Allah Resûlü (asm) devam ediyor: “Köprü kaygandır. Orada kancalar, çengeller ve demirden dikenler vardır. Bunlar Necd’de meydana gelen ve Sa’dan denilen sert dikencikler gibidir. Mü’minler kimi göz kırpacak kadar bir zaman içinde, kimi şimşek gibi, kimi rüzgâr gibi, kimi en iyi cins yürek at ve deve gibi sür’atle geçerler. Mü’minlerden kimi sapasağlam olduğu gibi kurtulur. Kimi tırmıklar içinde perişan olmuş olarak salıverilir. Kimi de Cehennem ateşi içine sapır sapır düşerler.”
“Nihayet, mü’minler ateşten kurtuldukları zaman, ateşte kalan kardeşlerini kurtarmak için Allah’a öyle şiddetli yalvarıp yakarırlar ki, nefsim kudretinde olan Allah’a yemin ederim ki, daha sizden hiçbir kimse, hakkı tamamıyla kurtarmak hususunda dünyada Allah’a böyle yalvarıp yakarmamıştır. (Dünyada bunun benzeri şiddetli bir yakarışı siz görmediniz.)
“Mü’minler: ‘Ey Rabb’imiz! Bu kalanlar bizimle beraber oruç tutarlar ve haccederlerdi’ derler.
“Onlara: ‘Tanıdığınız kimseleri ateşten dışarı çıkarınız. Onların sûretleri ateşe haram edilmiştir!’ denir.
“Bunlar, kimi inciklerine, kimi de dizlerine kadar ateşe gömülmüş olduğu halde pek çok halkı ateşten dışarı çıkarırlar. Sonra:
‘Ey Rabb’imiz! Cehennem’de emrettiklerinden hiçbir kimse kalmadı!’ derler.
Hak Teâlâ: “Geri dönün! Kalbinde bir dinar ağırlığında iman ve Allah korkusu olan her kimi bulursanız onu da çıkarınız!” buyurur.
Onlar yine pek çok halkı ateşten çıkarırlar. Sonra: “Ey Rabb’imiz! Cehennem içinde, emrettiklerinden hiç kimseyi bırakmadık!” derler.
Hak Teâlâ tekrar: “Dönünüz! Kalbinde yarım dinar ağırlığınca iman bulunan her kimi bulursanız onu da çıkarınız!” buyurur.

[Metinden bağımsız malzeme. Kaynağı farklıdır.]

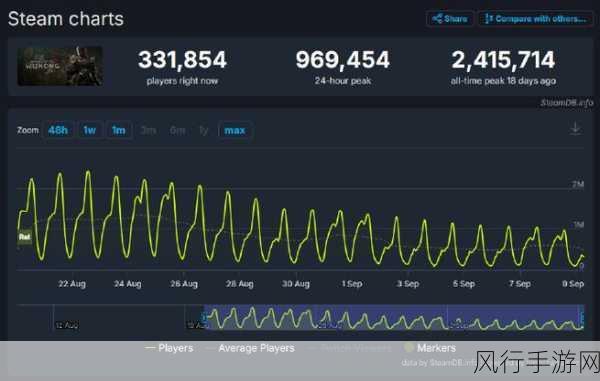Choose the disabled 3m zoom option
This screenshot has height=381, width=600.
148,130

Onlar yine pek çok halkı ateşten çıkarırlar. Sonra tekrar: “Ey Rabb’imiz! Bize emrettiklerinden hiçbir kimseyi Cehennemde bırakmadık” derler.

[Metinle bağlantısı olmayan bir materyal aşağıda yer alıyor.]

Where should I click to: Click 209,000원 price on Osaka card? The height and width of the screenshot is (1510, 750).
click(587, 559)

Hak Teâlâ yine: “Dönünüz! Kalbinde zerre ağırlığınca iman bulunan kimseyi ateşten çıkarınız!” buyurur.
Onlar yine pek çok halkı çıkarırlar. Sonra: “Ey Rabb’imiz! Cehennemde iman ve hayır sahibi hiçbir kimseyi bırakmadık!” derler.

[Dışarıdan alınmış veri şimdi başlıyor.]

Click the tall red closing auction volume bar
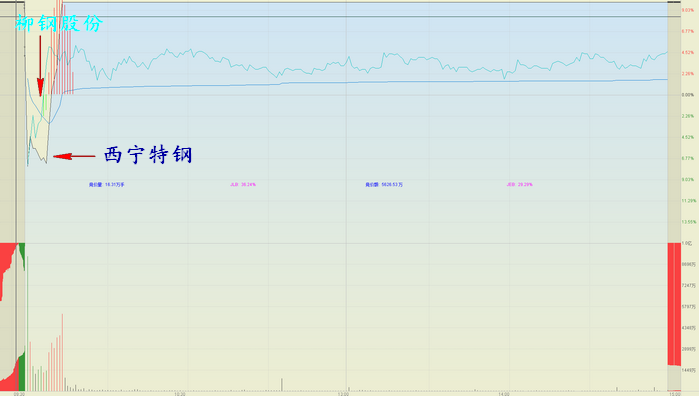Screen dimensions: 699x396 674,305
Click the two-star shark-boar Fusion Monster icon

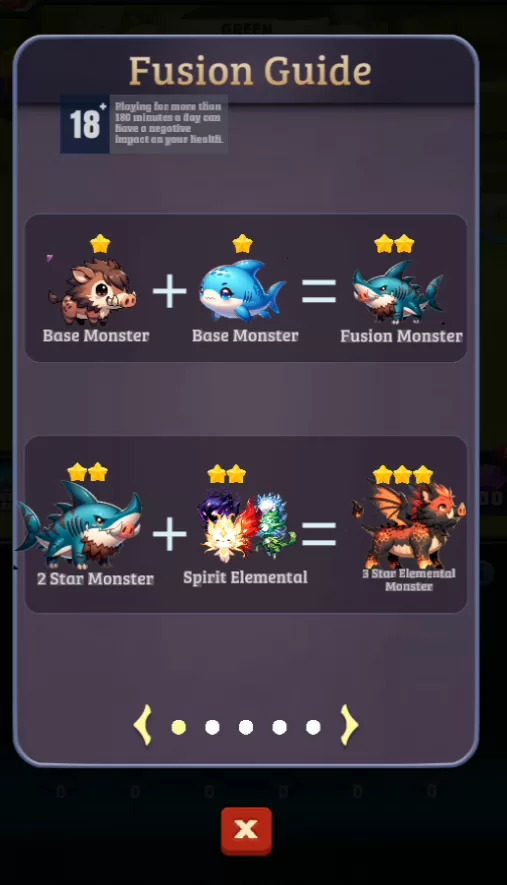(x=397, y=291)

Bundan sonra Aziz ve Celil olan Allah: “Melekler şefaat ettiler. Peygamberler şefaat ettiler, mü’minler şefaat ettiler. Şefaat etmedik bir Erhamü’r-Râhimîn kaldı!” buyurur. Bundan sonra ateşten bir topluluğu toplar ve dünyada iken hiçbir hayır işlemeyip de Cehennemde kömüre dönmüş birçok kimseleri çıkarır. Ve Cennetin yolları üzerinde olup hayat Nehri adı verilen bir nehre onları daldırır. Bunlar selde çıkan yabanî reyhan tohumları gibi birden gürbüzleşirler. Görmez misiniz ki, yabanî reyhan bazan bir taş, yahut bir ağaç dibinde olur. Güneşe doğru olanı sarı olur, yeşil olur; gölgede olanı ise beyaz olur.”
Ashaptan (ra) bazıları: “Yâ Resûlallah! Sanki sahrada çobanlık etmiş gibisiniz!” dediler.
Resûlullah Efendimiz (asm) devamla: “Artık hayat nehrinden boyunlarında halkalar olduğu halde inci gibi güzel olarak çıkarlar. Cennet ahalisi onları o alâmetle tanırlar. İşlenmiş hiçbir amelleri, önden gönderdikleri hiçbir hayırları olmadığı halde Allah’ın Cennete aldığı azatlıkları işte bunlardır.”
Sonra Hak Teâlâ onlara: “Cennete giriniz! Gözünüzün görebildiği her ne varsa sizindir!” buyurur.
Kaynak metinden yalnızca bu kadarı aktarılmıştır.